Staying on Top of Hospital Costs: 3 Things to Know

Here are three ways hospital executives can reign in and maintain control of hospital costs.

1. Make sure your records don't accumulate unwanted depreciation.
If a piece of equipment or other asset is no longer in use, or in existence, it should be physically disposed of and removed from the books.  For instance, if the hospital once owned a building and it wasn't remove from the records when it was replaced or sold, the hospital may have paid several years worth of insurance on the old building.  In addition to placing a strain on the hospital's finances, this carries accumulated depreciation on the hospital balance sheet making it appear older than it really is. "Having fully depreciated assets, such as old MRIs, on the books make hospitals seem like they are dated and worn," says Adam Lynch of Principle Valuation. "You have to clean them out."

For one client, Principle Valuation identified $31 million in disposals to remove from the books, and almost all of it was fully depreciated. When the disposals are removed, the hospital's books more accurately reflected their real situation. "Taking care of the books puts you in the best light," says Mr. Lynch.

The amount of expensed and accumulated depreciation effects a hospital’s financial statements. For audit purposes it is important that processes and procedures are in place to maintain an accurate asset record.  In addition, when hospital or health system executives are seeking debt financing, financial intermediaries, capital sources and rating agencies scrutinize the financial statements impacting the cost of capital and possibly access to capital.

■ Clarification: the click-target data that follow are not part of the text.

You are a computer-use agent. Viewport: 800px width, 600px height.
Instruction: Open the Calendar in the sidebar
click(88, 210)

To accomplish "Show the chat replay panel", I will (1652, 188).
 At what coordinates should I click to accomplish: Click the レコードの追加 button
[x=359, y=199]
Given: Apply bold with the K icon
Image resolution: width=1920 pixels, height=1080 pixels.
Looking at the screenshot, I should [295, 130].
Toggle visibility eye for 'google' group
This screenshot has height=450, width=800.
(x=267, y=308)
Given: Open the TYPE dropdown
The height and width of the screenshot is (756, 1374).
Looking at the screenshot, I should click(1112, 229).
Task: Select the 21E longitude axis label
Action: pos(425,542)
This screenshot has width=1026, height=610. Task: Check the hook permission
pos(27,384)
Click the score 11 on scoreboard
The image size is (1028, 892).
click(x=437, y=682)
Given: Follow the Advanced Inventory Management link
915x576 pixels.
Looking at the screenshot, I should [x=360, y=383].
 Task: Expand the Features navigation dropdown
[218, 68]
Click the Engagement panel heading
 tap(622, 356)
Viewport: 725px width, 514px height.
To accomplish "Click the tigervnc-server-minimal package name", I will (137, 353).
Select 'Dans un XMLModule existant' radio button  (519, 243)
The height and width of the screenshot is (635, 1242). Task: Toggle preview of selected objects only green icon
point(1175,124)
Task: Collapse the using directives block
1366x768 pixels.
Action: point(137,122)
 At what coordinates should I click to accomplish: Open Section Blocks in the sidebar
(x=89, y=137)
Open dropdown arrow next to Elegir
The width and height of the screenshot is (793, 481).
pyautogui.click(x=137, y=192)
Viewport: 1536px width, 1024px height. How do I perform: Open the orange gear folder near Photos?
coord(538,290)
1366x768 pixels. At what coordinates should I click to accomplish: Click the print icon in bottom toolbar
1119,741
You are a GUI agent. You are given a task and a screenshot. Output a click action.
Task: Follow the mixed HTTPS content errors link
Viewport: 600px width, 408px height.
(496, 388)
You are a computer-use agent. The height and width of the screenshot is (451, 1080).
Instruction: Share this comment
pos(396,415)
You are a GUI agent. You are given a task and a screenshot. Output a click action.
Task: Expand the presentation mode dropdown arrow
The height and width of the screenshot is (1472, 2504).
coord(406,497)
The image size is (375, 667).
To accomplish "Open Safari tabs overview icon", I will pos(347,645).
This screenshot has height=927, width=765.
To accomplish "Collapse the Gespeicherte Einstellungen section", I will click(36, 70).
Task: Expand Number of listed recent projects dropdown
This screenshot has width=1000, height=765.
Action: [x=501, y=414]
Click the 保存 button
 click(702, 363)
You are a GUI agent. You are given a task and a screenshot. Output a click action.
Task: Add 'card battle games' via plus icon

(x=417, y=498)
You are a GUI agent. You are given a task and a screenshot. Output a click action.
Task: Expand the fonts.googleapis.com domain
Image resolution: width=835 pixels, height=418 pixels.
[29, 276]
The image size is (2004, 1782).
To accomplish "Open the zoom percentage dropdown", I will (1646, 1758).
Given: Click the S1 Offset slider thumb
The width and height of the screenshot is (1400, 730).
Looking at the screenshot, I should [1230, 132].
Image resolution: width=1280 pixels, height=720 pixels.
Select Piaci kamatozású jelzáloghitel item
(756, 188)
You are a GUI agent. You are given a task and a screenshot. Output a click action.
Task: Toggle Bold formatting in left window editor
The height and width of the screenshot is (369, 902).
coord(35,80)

2. Examine and revise agreements with physicians. Ensure the right on-call arrangements are in place to guarantee adequate physician coverage for emergency and inpatient departments. "This includes both per diem on-call pay, which usually takes the form of a daily stipend, and activation payments, which are made only upon an actual call event requiring a physician's presence in the emergency department," says Kate Lovrien, a strategist with Kurt Salmon's Healthcare Strategy Group.

Also examine the surgeons who are receiving compensation for medical directorships. These positions, which include stipends to oversee specific programs, services and departments, and achieve certain metrics, will help incentivize improvements to clinical quality. Making a substantial portion "at risk" is important to provide incentive to achieve the desired outcomes. "Revise directorships to be more in line with the quality outcomes your organization wants to achieve," Ms. Lovrien says.

3. Make sure patients can pay. One of the most effective and inexpensive way to work with all accounts is through new dialer systems, according to a report from National Patient Account Services. Use credit-scored accounts to gain insight on the patients' credit when they enter the facility. You can determine the patient's ability to pay with their credit score.